Records from a data collection:
***

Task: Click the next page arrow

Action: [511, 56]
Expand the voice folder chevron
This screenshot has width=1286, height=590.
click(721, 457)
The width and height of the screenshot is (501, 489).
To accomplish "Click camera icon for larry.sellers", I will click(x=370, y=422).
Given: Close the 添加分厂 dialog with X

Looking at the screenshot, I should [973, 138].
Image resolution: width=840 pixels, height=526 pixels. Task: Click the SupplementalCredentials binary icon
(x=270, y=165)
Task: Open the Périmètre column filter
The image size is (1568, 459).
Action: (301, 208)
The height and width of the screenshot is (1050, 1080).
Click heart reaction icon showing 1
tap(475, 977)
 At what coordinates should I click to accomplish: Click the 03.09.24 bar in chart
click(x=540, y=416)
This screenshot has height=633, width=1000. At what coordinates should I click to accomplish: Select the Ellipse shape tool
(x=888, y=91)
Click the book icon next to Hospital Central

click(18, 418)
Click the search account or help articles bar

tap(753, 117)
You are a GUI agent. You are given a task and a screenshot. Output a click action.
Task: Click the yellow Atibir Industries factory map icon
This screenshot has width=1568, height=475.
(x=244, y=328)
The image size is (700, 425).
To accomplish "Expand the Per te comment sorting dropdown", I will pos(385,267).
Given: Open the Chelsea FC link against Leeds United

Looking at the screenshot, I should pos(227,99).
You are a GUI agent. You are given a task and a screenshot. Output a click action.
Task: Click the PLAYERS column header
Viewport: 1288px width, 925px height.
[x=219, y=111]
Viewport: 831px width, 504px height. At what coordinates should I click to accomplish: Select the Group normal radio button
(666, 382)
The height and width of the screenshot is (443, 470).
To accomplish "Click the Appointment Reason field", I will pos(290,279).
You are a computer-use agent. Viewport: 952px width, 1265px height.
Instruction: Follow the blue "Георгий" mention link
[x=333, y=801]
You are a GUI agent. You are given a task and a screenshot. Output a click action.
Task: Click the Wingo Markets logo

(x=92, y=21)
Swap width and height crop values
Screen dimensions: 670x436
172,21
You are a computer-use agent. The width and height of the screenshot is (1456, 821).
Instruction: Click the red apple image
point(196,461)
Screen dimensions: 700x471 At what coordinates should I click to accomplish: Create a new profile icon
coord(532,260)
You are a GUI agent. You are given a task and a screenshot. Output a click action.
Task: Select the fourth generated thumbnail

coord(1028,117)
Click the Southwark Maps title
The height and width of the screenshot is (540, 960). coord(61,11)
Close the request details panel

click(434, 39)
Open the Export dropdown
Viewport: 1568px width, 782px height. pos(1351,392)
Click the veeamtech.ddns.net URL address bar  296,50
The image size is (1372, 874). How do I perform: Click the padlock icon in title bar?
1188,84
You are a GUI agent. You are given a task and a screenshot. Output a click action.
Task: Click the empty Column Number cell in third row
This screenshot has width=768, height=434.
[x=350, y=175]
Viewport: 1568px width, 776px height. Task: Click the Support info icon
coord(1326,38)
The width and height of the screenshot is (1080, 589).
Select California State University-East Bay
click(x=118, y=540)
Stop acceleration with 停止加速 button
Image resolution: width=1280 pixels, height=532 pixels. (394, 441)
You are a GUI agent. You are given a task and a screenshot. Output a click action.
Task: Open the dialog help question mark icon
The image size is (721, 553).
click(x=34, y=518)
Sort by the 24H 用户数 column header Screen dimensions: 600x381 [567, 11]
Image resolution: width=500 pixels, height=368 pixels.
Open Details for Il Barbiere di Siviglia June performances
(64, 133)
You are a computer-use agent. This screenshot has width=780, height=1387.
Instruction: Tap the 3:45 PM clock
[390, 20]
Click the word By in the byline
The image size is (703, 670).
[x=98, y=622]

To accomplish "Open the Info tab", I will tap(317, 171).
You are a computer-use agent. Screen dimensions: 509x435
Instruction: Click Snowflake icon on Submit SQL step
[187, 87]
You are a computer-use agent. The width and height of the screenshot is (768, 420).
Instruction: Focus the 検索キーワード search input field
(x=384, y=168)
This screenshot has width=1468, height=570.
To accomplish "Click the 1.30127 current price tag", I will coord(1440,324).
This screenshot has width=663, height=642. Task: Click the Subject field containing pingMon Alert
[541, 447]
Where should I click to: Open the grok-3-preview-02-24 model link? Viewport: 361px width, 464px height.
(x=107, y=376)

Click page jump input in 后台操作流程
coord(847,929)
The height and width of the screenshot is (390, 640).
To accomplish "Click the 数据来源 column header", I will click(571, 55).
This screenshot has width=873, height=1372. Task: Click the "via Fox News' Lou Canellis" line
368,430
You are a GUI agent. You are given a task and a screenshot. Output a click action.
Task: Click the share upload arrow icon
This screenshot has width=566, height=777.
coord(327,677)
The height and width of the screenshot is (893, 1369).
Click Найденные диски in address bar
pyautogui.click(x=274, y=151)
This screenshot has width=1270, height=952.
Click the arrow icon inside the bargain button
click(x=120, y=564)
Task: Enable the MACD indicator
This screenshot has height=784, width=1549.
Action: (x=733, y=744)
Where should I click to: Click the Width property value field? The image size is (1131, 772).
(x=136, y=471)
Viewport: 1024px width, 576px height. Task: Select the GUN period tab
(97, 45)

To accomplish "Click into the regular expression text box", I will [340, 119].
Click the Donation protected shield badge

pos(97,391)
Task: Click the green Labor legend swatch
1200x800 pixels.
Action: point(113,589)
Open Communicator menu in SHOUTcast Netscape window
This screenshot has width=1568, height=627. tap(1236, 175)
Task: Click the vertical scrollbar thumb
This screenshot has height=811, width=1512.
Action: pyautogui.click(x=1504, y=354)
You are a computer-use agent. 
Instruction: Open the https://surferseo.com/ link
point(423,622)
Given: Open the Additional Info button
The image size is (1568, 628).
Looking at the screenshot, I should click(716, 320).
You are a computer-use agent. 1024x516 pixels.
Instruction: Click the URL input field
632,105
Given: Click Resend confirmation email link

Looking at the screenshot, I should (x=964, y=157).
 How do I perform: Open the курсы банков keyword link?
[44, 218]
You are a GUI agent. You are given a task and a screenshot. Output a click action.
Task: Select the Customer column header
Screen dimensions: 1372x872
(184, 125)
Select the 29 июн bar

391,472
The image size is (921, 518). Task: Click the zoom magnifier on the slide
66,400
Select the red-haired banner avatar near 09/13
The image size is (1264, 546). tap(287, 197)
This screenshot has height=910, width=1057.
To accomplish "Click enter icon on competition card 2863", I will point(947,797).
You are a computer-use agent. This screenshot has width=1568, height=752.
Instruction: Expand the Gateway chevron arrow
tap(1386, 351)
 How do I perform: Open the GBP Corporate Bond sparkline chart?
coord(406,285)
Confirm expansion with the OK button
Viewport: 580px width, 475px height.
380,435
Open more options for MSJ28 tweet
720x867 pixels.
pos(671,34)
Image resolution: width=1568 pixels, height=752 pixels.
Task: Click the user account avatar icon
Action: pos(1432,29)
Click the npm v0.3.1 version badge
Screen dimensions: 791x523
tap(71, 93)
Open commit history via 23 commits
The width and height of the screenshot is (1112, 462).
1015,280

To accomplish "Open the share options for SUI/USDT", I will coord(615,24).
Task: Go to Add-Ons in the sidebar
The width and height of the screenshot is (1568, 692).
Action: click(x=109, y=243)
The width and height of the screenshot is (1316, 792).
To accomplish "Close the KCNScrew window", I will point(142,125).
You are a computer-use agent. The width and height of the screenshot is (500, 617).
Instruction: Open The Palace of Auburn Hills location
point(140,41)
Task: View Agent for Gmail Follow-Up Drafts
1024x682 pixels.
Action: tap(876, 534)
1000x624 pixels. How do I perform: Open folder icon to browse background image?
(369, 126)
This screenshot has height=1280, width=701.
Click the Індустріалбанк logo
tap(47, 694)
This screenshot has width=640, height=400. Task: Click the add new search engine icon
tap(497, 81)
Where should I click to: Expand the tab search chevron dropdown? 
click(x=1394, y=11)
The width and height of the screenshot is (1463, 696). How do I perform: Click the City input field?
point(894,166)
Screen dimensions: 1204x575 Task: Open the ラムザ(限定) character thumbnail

***

— What you have to do —
Every line from the one with "Open commit history via 23 commits" through the last line of the records above should be returned exactly, please, and no others.

— Reply to the exercise —
Open commit history via 23 commits
The width and height of the screenshot is (1112, 462).
1015,280

To accomplish "Open the share options for SUI/USDT", I will coord(615,24).
Task: Go to Add-Ons in the sidebar
The width and height of the screenshot is (1568, 692).
Action: click(x=109, y=243)
The width and height of the screenshot is (1316, 792).
To accomplish "Close the KCNScrew window", I will point(142,125).
You are a computer-use agent. The width and height of the screenshot is (500, 617).
Instruction: Open The Palace of Auburn Hills location
point(140,41)
Task: View Agent for Gmail Follow-Up Drafts
1024x682 pixels.
Action: tap(876, 534)
1000x624 pixels. How do I perform: Open folder icon to browse background image?
(369, 126)
This screenshot has height=1280, width=701.
Click the Індустріалбанк logo
tap(47, 694)
This screenshot has width=640, height=400. Task: Click the add new search engine icon
tap(497, 81)
Where should I click to: Expand the tab search chevron dropdown? 
click(x=1394, y=11)
The width and height of the screenshot is (1463, 696). How do I perform: Click the City input field?
point(894,166)
Screen dimensions: 1204x575 Task: Open the ラムザ(限定) character thumbnail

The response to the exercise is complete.